In a new interview with Variety, Springsteen opened up about his next album — a solo project created without the assistance of the formidable E Street Band — and what fans can expect from it. “[It’s] influenced by Southern California pop music of the ’70s…Glen Campbell, Jimmy Webb, Burt Bacharach, those kinds of records. I don’t know if people will hear those influences, but that was what I had in my mind,” he explained. “It’s a singer-songwriter record. It’s connected to my solo records writing-wise, more Tunnel of Love and Devils and Dust, but it’s not like them at all. Just different characters living their lives.”

For those thinking that “The Boss” might use his next work to take on the sitting President of the United States, think again. ” It’s not topical at all,” he said. “I’m not driven to write any anti-Trump diatribe; that doesn’t feel necessary at the moment.” Adding, “I never wanted to be just a proselytizer for an ideological point of view. That’s not my job; that’s somebody else’s job.”

“It feels a little redundant to me at the moment. And, once again, I always try to look at what I can deliver that’s personal to me and of most value.

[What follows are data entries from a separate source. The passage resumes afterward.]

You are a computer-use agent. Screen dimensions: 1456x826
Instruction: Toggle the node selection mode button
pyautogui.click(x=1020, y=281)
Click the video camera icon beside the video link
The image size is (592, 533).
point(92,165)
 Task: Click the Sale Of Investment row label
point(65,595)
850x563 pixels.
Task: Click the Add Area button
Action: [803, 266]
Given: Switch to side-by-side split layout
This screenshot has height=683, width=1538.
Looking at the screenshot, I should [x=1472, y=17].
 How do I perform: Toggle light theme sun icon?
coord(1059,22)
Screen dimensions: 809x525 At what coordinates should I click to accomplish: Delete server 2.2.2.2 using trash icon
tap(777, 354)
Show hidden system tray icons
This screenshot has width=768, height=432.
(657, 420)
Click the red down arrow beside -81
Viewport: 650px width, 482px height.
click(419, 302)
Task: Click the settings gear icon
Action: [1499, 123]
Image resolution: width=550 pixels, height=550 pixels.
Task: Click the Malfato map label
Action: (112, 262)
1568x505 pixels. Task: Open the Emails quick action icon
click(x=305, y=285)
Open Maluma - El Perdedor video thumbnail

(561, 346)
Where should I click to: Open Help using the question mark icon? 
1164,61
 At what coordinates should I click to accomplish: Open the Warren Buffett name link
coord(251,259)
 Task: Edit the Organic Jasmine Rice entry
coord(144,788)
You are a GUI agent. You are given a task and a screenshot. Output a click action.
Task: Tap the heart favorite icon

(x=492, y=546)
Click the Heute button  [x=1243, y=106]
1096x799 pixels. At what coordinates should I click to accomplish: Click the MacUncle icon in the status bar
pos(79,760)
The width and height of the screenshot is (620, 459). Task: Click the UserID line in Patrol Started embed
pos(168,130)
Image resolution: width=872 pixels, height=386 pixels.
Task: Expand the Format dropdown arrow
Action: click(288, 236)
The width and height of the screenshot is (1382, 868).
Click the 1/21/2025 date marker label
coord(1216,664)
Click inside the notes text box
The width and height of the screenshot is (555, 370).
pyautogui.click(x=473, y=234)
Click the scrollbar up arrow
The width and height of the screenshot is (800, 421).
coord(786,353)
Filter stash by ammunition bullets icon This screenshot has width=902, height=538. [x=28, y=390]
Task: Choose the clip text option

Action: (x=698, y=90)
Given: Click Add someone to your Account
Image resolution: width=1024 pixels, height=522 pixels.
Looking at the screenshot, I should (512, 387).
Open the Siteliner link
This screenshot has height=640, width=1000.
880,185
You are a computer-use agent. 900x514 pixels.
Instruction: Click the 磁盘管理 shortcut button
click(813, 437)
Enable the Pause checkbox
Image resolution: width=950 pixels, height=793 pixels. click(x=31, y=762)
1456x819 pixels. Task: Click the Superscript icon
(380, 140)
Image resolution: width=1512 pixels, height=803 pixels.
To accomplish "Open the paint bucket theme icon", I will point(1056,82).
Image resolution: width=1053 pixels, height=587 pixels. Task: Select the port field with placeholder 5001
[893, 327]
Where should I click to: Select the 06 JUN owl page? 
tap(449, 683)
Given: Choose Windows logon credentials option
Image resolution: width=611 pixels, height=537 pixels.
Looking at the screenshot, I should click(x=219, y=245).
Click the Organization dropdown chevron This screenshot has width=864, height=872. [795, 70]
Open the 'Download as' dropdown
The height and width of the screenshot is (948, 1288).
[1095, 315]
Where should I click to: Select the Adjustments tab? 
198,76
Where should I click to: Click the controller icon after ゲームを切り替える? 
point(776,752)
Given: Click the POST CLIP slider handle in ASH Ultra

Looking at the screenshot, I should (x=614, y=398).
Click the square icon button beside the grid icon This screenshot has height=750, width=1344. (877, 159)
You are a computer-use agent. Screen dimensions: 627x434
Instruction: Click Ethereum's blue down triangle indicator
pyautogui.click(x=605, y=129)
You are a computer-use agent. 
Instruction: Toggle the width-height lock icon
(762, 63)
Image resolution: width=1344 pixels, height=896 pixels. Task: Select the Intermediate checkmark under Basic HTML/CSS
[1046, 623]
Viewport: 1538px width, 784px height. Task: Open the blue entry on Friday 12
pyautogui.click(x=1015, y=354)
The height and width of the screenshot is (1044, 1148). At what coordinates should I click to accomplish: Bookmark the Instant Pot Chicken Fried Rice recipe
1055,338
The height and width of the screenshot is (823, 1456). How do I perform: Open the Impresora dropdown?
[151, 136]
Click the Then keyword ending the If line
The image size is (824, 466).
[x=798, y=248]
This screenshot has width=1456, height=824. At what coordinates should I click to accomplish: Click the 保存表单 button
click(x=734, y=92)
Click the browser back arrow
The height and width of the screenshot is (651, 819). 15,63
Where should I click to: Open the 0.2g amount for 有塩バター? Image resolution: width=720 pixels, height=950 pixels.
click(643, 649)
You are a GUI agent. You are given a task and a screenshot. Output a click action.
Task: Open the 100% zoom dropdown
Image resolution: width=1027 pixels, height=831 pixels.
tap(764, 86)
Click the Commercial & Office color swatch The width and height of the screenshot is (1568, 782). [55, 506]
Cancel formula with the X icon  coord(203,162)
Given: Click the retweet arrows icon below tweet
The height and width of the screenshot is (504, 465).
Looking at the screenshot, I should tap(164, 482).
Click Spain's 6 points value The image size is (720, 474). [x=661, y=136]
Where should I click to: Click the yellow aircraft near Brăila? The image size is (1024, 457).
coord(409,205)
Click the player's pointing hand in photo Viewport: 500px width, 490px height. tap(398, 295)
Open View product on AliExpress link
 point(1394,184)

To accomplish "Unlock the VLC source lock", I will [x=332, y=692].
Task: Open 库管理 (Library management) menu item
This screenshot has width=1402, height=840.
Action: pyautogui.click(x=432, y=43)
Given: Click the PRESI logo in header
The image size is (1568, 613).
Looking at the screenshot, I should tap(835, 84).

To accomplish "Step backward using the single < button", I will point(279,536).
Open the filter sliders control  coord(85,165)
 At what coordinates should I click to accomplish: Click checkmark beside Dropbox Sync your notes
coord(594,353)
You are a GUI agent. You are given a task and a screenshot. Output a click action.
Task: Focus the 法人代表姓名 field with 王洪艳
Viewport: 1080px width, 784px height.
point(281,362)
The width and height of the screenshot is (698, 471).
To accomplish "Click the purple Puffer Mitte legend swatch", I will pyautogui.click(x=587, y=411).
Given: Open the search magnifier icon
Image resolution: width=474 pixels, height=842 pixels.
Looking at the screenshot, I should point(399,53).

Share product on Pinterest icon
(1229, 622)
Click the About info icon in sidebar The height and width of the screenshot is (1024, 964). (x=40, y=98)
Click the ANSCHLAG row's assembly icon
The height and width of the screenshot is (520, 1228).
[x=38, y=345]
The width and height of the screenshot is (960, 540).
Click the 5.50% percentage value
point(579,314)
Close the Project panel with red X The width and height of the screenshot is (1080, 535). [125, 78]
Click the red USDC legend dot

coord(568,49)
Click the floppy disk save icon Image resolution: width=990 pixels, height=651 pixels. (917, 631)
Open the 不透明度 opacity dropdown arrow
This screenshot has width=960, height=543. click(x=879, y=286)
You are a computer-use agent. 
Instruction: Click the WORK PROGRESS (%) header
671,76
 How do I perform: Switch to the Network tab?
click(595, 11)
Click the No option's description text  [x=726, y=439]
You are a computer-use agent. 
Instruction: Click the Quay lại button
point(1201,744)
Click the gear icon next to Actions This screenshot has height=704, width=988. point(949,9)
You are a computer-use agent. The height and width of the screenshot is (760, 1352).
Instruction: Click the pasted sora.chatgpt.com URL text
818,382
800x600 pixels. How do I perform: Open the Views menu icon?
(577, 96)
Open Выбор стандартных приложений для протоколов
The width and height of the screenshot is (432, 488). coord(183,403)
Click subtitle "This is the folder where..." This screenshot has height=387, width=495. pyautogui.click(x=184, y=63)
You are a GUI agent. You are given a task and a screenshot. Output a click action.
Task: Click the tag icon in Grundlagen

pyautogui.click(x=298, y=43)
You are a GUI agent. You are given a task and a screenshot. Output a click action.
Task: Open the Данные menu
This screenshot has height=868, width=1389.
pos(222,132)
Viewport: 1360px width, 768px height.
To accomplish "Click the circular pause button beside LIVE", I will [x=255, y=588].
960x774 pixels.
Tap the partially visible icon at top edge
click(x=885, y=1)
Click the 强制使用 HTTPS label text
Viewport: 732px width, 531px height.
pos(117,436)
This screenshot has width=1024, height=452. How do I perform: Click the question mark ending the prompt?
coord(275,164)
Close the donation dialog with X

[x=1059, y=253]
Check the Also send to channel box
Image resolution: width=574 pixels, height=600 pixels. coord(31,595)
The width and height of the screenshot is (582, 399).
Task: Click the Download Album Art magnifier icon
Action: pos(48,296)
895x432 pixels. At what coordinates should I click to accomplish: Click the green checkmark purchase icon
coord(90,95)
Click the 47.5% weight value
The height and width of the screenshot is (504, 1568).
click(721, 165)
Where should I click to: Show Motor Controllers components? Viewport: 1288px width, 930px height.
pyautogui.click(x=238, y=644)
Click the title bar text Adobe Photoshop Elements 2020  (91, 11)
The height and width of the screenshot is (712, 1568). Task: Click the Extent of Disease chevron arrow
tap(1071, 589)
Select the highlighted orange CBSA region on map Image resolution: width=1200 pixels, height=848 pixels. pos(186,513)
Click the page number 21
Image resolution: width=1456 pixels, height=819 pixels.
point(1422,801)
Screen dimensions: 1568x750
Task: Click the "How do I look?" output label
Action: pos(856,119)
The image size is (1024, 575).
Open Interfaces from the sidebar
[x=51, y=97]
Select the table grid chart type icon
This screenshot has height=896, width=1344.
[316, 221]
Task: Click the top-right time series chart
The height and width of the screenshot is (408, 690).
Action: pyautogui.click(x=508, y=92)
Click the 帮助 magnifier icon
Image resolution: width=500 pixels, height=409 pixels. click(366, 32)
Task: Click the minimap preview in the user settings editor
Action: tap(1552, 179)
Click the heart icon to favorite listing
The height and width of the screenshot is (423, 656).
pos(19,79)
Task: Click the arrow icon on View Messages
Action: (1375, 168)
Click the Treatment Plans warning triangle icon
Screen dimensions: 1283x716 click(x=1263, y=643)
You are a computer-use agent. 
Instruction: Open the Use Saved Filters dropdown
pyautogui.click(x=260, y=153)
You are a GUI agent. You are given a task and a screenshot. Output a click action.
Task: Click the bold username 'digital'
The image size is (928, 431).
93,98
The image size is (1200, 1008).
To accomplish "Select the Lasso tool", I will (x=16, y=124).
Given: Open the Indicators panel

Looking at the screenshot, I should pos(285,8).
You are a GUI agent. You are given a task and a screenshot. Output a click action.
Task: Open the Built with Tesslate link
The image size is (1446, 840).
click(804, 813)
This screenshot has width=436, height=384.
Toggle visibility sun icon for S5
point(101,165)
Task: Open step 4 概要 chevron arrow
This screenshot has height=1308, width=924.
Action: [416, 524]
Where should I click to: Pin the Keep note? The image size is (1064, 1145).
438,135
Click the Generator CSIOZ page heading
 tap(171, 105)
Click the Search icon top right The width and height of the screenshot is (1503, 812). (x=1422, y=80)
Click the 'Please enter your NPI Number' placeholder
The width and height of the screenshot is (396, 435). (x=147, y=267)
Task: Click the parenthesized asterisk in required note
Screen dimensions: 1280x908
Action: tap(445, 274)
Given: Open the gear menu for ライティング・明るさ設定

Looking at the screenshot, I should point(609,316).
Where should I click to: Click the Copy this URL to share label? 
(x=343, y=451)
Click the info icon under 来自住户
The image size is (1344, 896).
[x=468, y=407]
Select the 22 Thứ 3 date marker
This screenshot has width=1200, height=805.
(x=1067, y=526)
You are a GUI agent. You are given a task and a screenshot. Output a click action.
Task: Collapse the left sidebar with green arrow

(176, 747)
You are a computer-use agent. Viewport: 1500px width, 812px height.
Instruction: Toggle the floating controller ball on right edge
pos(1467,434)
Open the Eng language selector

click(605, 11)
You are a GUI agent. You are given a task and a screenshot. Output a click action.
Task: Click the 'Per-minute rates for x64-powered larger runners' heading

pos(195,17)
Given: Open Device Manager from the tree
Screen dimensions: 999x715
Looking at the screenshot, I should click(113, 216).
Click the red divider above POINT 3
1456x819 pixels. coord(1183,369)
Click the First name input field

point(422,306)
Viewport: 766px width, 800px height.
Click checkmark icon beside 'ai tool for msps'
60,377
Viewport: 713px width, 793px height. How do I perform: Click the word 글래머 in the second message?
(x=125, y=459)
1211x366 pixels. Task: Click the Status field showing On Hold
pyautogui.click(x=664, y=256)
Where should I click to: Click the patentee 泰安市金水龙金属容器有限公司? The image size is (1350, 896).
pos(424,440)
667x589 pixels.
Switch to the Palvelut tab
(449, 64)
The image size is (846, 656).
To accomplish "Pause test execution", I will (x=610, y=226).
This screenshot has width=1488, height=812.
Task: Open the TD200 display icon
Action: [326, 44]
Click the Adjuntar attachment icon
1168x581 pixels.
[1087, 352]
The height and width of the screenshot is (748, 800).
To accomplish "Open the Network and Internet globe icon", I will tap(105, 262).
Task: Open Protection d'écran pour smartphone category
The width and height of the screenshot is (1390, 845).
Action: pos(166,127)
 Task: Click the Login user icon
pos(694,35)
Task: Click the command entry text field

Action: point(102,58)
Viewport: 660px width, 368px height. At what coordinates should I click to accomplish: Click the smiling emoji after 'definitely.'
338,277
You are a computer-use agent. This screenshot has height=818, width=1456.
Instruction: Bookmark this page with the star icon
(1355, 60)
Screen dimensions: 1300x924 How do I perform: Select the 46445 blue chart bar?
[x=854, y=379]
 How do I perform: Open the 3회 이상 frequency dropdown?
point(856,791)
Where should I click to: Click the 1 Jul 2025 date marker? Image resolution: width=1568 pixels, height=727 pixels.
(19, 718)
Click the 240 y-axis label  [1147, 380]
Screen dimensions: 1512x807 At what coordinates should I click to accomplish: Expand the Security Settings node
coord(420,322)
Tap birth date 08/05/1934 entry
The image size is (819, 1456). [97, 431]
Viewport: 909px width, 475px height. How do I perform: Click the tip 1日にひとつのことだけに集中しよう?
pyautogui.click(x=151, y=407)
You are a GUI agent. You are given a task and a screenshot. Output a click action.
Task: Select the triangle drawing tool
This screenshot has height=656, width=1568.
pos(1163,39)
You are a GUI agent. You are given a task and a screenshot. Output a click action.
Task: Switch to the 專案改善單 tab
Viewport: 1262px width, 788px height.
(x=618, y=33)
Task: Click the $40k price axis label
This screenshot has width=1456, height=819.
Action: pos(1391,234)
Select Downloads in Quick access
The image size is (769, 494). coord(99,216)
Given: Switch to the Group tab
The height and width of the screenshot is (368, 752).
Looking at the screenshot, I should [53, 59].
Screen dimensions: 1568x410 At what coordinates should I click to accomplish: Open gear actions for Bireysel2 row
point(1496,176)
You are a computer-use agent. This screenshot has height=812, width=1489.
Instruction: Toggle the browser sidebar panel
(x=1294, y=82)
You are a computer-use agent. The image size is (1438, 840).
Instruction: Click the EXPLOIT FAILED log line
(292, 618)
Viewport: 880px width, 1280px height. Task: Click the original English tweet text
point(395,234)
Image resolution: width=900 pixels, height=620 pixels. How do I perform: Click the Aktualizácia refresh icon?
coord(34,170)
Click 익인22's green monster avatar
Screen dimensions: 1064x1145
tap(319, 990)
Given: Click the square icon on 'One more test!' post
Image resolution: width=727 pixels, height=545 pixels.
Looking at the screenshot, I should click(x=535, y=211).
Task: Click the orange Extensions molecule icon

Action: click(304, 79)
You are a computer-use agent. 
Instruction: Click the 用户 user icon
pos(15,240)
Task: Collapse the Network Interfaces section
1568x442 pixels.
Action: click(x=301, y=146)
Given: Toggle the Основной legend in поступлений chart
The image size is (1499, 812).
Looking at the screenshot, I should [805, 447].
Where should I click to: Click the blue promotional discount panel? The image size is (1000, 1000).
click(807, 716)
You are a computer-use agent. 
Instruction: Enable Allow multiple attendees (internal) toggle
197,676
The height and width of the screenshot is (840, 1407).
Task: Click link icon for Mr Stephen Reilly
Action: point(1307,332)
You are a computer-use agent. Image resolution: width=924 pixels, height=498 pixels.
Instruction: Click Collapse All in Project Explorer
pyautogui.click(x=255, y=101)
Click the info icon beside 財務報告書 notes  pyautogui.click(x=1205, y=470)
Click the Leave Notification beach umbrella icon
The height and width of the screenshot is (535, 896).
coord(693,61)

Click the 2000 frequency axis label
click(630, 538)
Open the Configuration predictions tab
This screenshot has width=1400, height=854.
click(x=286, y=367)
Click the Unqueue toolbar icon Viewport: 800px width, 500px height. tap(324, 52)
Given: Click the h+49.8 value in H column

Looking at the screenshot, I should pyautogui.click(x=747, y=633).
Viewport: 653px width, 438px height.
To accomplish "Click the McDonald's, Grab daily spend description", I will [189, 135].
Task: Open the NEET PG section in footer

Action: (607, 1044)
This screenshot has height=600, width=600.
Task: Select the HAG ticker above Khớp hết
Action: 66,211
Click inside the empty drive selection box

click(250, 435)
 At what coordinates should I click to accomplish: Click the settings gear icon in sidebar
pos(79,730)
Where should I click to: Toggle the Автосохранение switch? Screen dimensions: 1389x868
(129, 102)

The audience has a wide variety of needs; whatever you’re writing, you’re trying to meet your own need, and as I’ve said in other interviews, Marty Scorsese once said, “The job of the artist is to make the audience care about your obsessions.” So I hope I write about the things that obsess me well enough for my audience to care about them.”

Springsteen has yet to offer a release date for the next record, but you have to assume — or at least hope — it’ll come sometime after he completes his run on Broadway near the beginning of next year.